[Saved entries]
____________________

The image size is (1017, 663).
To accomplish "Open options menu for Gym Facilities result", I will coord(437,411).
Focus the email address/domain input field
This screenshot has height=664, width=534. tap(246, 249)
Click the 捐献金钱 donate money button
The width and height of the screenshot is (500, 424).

____________________

Copy each line of the data exactly, please.

FINISHED EXERCISE:
The image size is (1017, 663).
To accomplish "Open options menu for Gym Facilities result", I will coord(437,411).
Focus the email address/domain input field
This screenshot has height=664, width=534. tap(246, 249)
Click the 捐献金钱 donate money button
The width and height of the screenshot is (500, 424).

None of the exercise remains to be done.